A549, H441, HeLa, and NIH3T3 cells were used for Western blot analyses. To prepare nuclear and cytoplasmic extracts, the cells were lysed in a buffer containing 10 mM HEPES, 1.5 mM MgCl2, 10 mM KCl, 0.1 mM ethylenediaminetetraacetic acid, 1 mM dithiothreitol, 0.2% (v/v) NP-40, and 0.5 mM phenylmethyl sulfonyl fluoride, mixed freshly, immediately before use. The cell lysate was then centrifuged at 3,000 RPM, and the supernatant was collected as cytoplasmic extract. The pelleted nuclei were washed once in the same lysis buffer and nuclear proteins were extracted by incubation in 400 mM NaCl in PBS buffer, according to established procedures (Bohinski et al., 1994). The protein samples were quantified with BCA Protein Assay Reagents (Pierce, Rockford, IL), then separated on 8.5% polyacrylamide gels and electrotransferred onto Immobilon-P transfer membranes (Millipore, Bedford, MA). After washing with TBS containing 5% milk and 0.1% Tween-20 several times at room temperature, the membranes were incubated with mTIM antibody overnight at 4°C. The filters were then incubated with an anti-rabbit secondary antibody conjugated to horseradish peroxidase (Pierce, Rockford, IL).
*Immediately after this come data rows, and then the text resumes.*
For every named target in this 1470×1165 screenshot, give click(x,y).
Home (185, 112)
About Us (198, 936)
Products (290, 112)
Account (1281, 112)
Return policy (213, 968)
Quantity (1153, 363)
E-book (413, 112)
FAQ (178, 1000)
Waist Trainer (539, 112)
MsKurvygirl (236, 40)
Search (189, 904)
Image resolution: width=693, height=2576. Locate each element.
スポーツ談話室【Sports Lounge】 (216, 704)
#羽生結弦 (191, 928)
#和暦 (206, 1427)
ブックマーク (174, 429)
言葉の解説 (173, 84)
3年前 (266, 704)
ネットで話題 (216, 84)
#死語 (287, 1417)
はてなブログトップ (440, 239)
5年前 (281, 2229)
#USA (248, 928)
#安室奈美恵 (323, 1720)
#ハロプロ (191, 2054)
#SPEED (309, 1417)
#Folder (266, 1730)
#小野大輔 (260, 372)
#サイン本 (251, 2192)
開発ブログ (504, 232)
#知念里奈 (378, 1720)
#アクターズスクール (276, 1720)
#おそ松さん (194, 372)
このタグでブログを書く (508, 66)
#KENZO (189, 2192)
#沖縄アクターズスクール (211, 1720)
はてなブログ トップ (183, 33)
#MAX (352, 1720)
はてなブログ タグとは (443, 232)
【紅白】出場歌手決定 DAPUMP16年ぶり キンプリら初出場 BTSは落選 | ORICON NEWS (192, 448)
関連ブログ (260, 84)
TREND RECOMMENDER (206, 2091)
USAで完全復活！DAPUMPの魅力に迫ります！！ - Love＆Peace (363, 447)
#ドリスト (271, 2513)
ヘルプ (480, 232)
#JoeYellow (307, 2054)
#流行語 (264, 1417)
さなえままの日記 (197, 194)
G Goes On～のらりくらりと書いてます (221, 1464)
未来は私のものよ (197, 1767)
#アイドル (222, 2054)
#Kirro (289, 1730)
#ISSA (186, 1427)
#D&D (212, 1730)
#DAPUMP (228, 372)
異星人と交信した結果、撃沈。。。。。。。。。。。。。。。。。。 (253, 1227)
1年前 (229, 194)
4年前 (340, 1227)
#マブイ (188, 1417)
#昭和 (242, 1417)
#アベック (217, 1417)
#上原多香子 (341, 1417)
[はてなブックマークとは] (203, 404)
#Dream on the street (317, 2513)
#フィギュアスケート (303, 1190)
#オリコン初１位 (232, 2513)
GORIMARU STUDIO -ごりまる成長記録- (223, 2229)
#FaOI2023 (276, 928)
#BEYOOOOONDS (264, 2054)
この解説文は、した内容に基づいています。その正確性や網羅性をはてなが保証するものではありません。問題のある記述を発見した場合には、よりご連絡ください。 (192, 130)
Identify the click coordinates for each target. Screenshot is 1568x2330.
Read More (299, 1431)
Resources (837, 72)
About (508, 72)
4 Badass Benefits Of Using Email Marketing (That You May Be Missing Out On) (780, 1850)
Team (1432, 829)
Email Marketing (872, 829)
The immunoreactive bands were developed by using ECL detection (Amersham, Buckinghamshire, UK).

Northern Blot Analysis

Poly (A)+ RNA from mouse E15, E18, postnatal day 2 (PN2), and adult lungs were isolated with a PolyATtract mRNA Isolation System III kit according to the manufacturer's protocol (Promega, Inc., Madison, WI). Northern blot was performed as described previously (Li et al., 2002b). In brief, 2 μg of poly (A)+ RNA was electrophoresed in 1% RNA formaldehyde agarose gel and blotted onto Nylon transfer membrane. Blots were hybridized with probe specific for mouse Timeless, and then autoradiographed. The probe was synthesized from a 0.8-kb fragment of the 3′ UTR of mTim cDNA (generous gift of Dr. Steven M. Reppert and Dr. Anthony L. Gotter, Massachusetts General Hospital, Boston, MA) according to previous publication.


We thank Dr. Qiuping Pan for her technical assistance.